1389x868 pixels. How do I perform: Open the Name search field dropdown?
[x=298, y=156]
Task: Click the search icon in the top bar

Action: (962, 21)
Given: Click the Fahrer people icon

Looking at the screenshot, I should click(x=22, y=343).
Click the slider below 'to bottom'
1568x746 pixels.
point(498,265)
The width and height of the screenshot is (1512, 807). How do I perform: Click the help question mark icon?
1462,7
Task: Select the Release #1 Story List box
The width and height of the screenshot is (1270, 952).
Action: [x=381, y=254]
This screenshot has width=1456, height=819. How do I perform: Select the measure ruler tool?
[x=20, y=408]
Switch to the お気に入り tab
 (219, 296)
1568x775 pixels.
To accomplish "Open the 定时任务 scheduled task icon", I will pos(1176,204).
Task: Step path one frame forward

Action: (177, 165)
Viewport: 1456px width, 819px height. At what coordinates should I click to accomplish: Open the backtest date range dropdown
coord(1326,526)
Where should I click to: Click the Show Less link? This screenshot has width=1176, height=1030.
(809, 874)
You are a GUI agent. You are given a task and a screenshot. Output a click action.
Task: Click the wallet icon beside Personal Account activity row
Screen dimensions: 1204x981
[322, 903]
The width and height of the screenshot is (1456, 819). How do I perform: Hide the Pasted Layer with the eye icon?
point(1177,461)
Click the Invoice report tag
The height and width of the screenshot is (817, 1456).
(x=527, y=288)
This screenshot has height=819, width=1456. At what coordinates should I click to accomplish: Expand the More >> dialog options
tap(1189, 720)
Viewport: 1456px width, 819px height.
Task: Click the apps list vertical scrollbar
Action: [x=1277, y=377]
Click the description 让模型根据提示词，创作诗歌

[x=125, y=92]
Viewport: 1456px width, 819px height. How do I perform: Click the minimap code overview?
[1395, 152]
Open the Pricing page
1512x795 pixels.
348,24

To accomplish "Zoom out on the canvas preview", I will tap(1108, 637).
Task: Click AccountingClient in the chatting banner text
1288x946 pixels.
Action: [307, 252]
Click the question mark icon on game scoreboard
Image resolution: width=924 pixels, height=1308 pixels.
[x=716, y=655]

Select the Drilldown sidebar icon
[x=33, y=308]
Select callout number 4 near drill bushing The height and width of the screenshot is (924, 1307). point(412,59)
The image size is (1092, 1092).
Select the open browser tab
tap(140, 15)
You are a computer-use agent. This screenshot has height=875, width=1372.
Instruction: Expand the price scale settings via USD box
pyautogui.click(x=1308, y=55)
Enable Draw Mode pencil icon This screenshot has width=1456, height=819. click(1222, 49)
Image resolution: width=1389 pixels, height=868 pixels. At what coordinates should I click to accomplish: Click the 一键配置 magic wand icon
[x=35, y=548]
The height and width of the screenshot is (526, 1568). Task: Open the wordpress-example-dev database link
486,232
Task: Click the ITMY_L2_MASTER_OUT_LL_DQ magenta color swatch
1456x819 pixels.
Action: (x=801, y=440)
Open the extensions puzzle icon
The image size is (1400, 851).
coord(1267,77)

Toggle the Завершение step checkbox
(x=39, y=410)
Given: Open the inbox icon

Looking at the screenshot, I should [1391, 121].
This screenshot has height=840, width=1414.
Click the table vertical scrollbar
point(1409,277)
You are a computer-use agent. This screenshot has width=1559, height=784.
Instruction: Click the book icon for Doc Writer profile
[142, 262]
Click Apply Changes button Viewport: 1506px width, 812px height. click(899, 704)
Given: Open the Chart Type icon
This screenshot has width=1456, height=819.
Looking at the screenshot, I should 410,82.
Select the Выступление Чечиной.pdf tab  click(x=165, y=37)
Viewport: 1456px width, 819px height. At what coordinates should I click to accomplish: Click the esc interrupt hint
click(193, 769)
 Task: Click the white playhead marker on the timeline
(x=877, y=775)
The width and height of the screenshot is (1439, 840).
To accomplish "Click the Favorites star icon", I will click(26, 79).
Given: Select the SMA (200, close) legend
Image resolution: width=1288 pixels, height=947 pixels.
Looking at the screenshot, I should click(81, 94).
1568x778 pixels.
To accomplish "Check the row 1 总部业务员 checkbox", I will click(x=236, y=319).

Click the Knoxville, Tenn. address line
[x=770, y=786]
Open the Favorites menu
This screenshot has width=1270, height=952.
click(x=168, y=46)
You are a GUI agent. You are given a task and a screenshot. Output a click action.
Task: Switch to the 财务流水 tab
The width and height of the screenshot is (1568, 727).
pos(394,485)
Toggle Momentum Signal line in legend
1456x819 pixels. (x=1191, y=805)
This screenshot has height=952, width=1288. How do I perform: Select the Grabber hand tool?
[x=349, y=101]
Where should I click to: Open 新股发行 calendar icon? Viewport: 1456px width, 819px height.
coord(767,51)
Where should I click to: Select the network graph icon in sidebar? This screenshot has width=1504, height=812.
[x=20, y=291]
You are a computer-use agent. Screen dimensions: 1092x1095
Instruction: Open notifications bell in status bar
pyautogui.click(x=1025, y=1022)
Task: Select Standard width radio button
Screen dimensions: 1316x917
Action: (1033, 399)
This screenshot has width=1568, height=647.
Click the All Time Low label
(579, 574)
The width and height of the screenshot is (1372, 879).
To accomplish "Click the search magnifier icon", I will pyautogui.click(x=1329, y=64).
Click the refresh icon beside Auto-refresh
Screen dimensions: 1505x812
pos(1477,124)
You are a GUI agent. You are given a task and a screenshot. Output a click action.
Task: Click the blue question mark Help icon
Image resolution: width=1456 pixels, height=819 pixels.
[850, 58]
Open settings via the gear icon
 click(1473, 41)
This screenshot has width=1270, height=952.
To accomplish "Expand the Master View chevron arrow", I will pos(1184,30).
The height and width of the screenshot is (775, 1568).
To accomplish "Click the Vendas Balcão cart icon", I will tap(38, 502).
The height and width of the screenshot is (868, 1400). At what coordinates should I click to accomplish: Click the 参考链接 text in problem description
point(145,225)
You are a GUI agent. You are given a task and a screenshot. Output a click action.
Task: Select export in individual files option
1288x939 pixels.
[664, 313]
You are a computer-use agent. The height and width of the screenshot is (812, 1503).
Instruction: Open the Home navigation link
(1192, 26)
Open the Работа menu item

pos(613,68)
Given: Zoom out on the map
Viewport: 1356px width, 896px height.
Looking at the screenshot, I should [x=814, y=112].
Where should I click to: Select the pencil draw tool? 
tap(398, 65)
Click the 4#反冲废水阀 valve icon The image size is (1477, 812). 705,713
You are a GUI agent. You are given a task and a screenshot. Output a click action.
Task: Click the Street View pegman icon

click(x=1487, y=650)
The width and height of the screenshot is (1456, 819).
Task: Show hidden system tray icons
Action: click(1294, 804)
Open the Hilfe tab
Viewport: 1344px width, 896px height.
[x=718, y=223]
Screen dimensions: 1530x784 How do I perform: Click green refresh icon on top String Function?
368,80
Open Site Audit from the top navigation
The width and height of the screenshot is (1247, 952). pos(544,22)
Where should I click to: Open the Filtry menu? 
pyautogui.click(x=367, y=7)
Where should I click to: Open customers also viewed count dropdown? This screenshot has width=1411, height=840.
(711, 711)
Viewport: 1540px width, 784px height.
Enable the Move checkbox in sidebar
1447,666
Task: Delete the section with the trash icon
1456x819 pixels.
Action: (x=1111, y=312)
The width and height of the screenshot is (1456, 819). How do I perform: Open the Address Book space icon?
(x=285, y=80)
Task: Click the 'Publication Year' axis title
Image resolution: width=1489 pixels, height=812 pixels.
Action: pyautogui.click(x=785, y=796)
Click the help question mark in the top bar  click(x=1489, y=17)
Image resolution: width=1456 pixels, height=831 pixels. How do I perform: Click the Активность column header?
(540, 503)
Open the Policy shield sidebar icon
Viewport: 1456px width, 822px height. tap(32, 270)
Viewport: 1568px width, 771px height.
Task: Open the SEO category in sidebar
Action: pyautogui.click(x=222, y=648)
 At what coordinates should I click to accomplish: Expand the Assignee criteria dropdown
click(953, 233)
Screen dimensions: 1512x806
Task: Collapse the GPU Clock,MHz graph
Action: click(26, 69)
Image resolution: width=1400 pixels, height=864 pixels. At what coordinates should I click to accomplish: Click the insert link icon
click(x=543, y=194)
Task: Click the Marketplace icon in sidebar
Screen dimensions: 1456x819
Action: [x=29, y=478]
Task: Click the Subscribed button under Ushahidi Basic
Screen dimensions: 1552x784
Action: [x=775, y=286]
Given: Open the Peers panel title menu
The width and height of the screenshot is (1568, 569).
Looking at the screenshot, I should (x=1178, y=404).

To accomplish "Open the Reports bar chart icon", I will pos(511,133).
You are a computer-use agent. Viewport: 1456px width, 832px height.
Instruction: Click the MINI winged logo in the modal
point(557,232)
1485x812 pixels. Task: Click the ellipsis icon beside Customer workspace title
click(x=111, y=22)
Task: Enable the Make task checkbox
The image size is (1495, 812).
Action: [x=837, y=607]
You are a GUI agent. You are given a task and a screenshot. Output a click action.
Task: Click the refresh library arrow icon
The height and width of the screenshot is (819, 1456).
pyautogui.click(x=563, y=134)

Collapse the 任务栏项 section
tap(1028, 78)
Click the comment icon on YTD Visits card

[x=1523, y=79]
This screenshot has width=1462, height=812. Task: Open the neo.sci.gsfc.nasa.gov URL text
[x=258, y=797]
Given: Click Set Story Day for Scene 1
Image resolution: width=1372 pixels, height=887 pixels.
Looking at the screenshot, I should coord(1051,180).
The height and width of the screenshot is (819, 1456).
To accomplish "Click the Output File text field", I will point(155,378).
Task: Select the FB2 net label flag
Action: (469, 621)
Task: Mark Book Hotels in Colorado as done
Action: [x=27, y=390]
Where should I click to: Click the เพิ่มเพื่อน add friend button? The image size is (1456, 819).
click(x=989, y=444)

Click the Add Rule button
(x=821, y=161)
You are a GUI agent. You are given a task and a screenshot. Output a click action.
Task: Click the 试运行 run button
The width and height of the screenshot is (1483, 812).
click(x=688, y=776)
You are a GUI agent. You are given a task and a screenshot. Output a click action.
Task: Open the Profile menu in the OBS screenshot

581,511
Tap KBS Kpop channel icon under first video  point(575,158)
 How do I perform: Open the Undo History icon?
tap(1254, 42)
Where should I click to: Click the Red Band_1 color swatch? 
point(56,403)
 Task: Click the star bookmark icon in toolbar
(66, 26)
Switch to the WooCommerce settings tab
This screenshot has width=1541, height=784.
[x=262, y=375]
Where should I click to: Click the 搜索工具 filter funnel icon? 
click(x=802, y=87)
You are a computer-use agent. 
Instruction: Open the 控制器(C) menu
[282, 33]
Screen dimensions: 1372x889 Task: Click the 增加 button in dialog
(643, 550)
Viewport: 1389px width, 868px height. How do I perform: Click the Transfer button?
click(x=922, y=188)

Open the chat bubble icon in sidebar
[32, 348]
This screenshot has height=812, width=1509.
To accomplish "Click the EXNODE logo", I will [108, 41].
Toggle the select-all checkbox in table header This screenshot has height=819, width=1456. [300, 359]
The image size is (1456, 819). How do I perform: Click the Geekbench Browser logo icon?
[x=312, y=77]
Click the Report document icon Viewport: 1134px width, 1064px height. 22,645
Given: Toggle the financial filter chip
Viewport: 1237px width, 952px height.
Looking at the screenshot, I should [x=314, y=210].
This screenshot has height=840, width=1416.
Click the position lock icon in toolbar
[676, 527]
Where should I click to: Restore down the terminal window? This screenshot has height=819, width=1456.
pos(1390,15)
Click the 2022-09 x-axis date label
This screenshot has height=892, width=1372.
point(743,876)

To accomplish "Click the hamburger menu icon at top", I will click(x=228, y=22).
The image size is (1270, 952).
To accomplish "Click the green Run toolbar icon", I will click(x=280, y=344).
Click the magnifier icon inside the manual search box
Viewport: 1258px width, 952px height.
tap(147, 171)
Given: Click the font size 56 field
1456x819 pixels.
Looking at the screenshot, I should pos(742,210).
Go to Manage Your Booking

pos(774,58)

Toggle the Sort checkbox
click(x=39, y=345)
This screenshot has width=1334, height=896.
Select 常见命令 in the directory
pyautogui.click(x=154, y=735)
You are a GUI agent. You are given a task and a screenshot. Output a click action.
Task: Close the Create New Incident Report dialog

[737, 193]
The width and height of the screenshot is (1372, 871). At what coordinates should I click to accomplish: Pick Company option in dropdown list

##############################

» **ACTIVITY**
Each line above from the one with "This screenshot has width=1568, height=647." up to and including the one with "The width and height of the screenshot is (1372, 879)." must be set down exactly, and no line outside that span may appear.

» **EXPECTED ANSWER**
This screenshot has width=1568, height=647.
Click the All Time Low label
(579, 574)
The width and height of the screenshot is (1372, 879).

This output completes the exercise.